##### Information

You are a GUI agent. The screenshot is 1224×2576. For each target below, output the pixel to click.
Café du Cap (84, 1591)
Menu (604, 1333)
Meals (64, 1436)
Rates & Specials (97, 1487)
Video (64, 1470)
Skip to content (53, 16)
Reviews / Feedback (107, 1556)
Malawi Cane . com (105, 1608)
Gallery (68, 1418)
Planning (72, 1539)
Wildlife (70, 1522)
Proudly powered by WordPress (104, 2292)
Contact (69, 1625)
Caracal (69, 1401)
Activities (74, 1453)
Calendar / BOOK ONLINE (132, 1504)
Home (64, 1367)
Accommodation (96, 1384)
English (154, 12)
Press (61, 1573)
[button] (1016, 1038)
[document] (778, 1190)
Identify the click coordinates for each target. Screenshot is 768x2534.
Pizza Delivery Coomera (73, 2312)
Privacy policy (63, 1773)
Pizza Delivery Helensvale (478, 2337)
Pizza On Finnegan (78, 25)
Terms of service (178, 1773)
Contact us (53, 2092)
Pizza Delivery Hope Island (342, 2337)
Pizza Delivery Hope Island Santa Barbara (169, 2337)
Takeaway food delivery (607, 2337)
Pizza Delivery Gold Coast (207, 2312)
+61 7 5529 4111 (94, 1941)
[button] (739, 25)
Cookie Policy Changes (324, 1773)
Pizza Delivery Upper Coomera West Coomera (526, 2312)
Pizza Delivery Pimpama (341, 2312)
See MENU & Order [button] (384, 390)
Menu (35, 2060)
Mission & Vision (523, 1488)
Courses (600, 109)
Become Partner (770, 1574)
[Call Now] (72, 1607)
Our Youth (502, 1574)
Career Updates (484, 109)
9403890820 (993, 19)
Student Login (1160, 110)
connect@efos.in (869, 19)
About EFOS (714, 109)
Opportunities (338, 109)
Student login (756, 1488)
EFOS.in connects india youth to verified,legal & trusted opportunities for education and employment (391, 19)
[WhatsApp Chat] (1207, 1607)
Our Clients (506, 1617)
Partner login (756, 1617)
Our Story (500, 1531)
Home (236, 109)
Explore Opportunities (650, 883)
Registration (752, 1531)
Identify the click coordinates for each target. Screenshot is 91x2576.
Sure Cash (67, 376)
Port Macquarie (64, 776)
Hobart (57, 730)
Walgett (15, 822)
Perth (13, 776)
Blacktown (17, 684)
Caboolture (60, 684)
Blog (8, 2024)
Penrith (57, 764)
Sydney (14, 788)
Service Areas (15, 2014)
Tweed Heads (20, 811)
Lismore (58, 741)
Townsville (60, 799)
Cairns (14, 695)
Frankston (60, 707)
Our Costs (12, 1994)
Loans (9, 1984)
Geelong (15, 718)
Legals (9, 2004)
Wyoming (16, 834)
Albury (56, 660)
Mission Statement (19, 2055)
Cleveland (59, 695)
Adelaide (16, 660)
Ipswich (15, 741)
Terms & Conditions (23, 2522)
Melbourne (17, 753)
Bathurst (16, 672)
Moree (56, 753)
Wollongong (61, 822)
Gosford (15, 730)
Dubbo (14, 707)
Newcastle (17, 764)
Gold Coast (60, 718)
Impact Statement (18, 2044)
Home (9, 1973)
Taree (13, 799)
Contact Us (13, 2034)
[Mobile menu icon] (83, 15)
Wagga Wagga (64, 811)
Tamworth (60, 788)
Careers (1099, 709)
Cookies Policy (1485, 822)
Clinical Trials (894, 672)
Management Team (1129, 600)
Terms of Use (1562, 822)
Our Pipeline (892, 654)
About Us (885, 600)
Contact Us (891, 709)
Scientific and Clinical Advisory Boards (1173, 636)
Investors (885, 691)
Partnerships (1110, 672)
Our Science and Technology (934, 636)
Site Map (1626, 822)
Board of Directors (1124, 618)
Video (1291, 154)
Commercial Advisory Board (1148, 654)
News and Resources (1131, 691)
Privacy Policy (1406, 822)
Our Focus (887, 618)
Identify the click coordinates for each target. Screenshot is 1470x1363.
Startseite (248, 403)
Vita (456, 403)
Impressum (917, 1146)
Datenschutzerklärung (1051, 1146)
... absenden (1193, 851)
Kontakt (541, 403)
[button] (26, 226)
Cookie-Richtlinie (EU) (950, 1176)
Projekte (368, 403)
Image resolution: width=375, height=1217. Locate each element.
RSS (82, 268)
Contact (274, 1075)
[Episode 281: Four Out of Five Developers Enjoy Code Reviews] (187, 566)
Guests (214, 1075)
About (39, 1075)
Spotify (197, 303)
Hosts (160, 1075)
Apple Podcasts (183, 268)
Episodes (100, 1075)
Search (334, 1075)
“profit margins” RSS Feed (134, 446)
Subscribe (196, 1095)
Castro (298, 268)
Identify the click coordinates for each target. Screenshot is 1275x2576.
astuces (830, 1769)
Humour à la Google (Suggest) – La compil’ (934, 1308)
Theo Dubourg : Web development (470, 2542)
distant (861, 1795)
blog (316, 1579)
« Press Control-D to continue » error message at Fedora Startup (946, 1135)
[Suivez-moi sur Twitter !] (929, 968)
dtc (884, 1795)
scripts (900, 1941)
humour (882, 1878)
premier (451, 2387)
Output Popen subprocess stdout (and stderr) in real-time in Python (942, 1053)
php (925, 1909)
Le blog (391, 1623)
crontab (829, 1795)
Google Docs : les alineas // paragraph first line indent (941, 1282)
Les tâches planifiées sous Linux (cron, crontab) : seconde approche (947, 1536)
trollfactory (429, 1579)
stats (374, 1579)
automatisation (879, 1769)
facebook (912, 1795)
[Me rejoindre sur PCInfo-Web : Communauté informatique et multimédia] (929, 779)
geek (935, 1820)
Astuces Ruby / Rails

##########

• **Your objective**
Restate every line of the data word for word.

• **Response to the task**
You are a GUI agent. The screenshot is 1224×2576. For each target below, output the pixel to click.
Café du Cap (84, 1591)
Menu (604, 1333)
Meals (64, 1436)
Rates & Specials (97, 1487)
Video (64, 1470)
Skip to content (53, 16)
Reviews / Feedback (107, 1556)
Malawi Cane . com (105, 1608)
Gallery (68, 1418)
Planning (72, 1539)
Wildlife (70, 1522)
Proudly powered by WordPress (104, 2292)
Contact (69, 1625)
Caracal (69, 1401)
Activities (74, 1453)
Calendar / BOOK ONLINE (132, 1504)
Home (64, 1367)
Accommodation (96, 1384)
English (154, 12)
Press (61, 1573)
[button] (1016, 1038)
[document] (778, 1190)
Identify the click coordinates for each target. Screenshot is 768x2534.
Pizza Delivery Coomera (73, 2312)
Privacy policy (63, 1773)
Pizza Delivery Helensvale (478, 2337)
Pizza On Finnegan (78, 25)
Terms of service (178, 1773)
Contact us (53, 2092)
Pizza Delivery Hope Island (342, 2337)
Pizza Delivery Hope Island Santa Barbara (169, 2337)
Takeaway food delivery (607, 2337)
Pizza Delivery Gold Coast (207, 2312)
+61 7 5529 4111 (94, 1941)
[button] (739, 25)
Cookie Policy Changes (324, 1773)
Pizza Delivery Upper Coomera West Coomera (526, 2312)
Pizza Delivery Pimpama (341, 2312)
See MENU & Order [button] (384, 390)
Menu (35, 2060)
Mission & Vision (523, 1488)
Courses (600, 109)
Become Partner (770, 1574)
[Call Now] (72, 1607)
Our Youth (502, 1574)
Career Updates (484, 109)
9403890820 (993, 19)
Student Login (1160, 110)
connect@efos.in (869, 19)
About EFOS (714, 109)
Opportunities (338, 109)
Student login (756, 1488)
EFOS.in connects india youth to verified,legal & trusted opportunities for education and employment (391, 19)
[WhatsApp Chat] (1207, 1607)
Our Clients (506, 1617)
Partner login (756, 1617)
Our Story (500, 1531)
Home (236, 109)
Explore Opportunities (650, 883)
Registration (752, 1531)
Identify the click coordinates for each target. Screenshot is 91x2576.
Sure Cash (67, 376)
Port Macquarie (64, 776)
Hobart (57, 730)
Walgett (15, 822)
Perth (13, 776)
Blacktown (17, 684)
Caboolture (60, 684)
Blog (8, 2024)
Penrith (57, 764)
Sydney (14, 788)
Service Areas (15, 2014)
Tweed Heads (20, 811)
Lismore (58, 741)
Townsville (60, 799)
Cairns (14, 695)
Frankston (60, 707)
Our Costs (12, 1994)
Loans (9, 1984)
Geelong (15, 718)
Legals (9, 2004)
Wyoming (16, 834)
Albury (56, 660)
Mission Statement (19, 2055)
Cleveland (59, 695)
Adelaide (16, 660)
Ipswich (15, 741)
Terms & Conditions (23, 2522)
Melbourne (17, 753)
Bathurst (16, 672)
Moree (56, 753)
Wollongong (61, 822)
Gosford (15, 730)
Dubbo (14, 707)
Newcastle (17, 764)
Gold Coast (60, 718)
Impact Statement (18, 2044)
Home (9, 1973)
Taree (13, 799)
Contact Us (13, 2034)
[Mobile menu icon] (83, 15)
Wagga Wagga (64, 811)
Tamworth (60, 788)
Careers (1099, 709)
Cookies Policy (1485, 822)
Clinical Trials (894, 672)
Management Team (1129, 600)
Terms of Use (1562, 822)
Our Pipeline (892, 654)
About Us (885, 600)
Contact Us (891, 709)
Scientific and Clinical Advisory Boards (1173, 636)
Investors (885, 691)
Partnerships (1110, 672)
Our Science and Technology (934, 636)
Site Map (1626, 822)
Board of Directors (1124, 618)
Video (1291, 154)
Commercial Advisory Board (1148, 654)
News and Resources (1131, 691)
Privacy Policy (1406, 822)
Our Focus (887, 618)
Identify the click coordinates for each target. Screenshot is 1470x1363.
Startseite (248, 403)
Vita (456, 403)
Impressum (917, 1146)
Datenschutzerklärung (1051, 1146)
... absenden (1193, 851)
Kontakt (541, 403)
[button] (26, 226)
Cookie-Richtlinie (EU) (950, 1176)
Projekte (368, 403)
Image resolution: width=375, height=1217. Locate each element.
RSS (82, 268)
Contact (274, 1075)
[Episode 281: Four Out of Five Developers Enjoy Code Reviews] (187, 566)
Guests (214, 1075)
About (39, 1075)
Spotify (197, 303)
Hosts (160, 1075)
Apple Podcasts (183, 268)
Episodes (100, 1075)
Search (334, 1075)
“profit margins” RSS Feed (134, 446)
Subscribe (196, 1095)
Castro (298, 268)
Identify the click coordinates for each target. Screenshot is 1275x2576.
astuces (830, 1769)
Humour à la Google (Suggest) – La compil’ (934, 1308)
Theo Dubourg : Web development (470, 2542)
distant (861, 1795)
blog (316, 1579)
« Press Control-D to continue » error message at Fedora Startup (946, 1135)
[Suivez-moi sur Twitter !] (929, 968)
dtc (884, 1795)
scripts (900, 1941)
humour (882, 1878)
premier (451, 2387)
Output Popen subprocess stdout (and stderr) in real-time in Python (942, 1053)
php (925, 1909)
Le blog (391, 1623)
crontab (829, 1795)
Google Docs : les alineas // paragraph first line indent (941, 1282)
Les tâches planifiées sous Linux (cron, crontab) : seconde approche (947, 1536)
trollfactory (429, 1579)
stats (374, 1579)
automatisation (879, 1769)
facebook (912, 1795)
[Me rejoindre sur PCInfo-Web : Communauté informatique et multimédia] (929, 779)
geek (935, 1820)
Astuces Ruby / Rails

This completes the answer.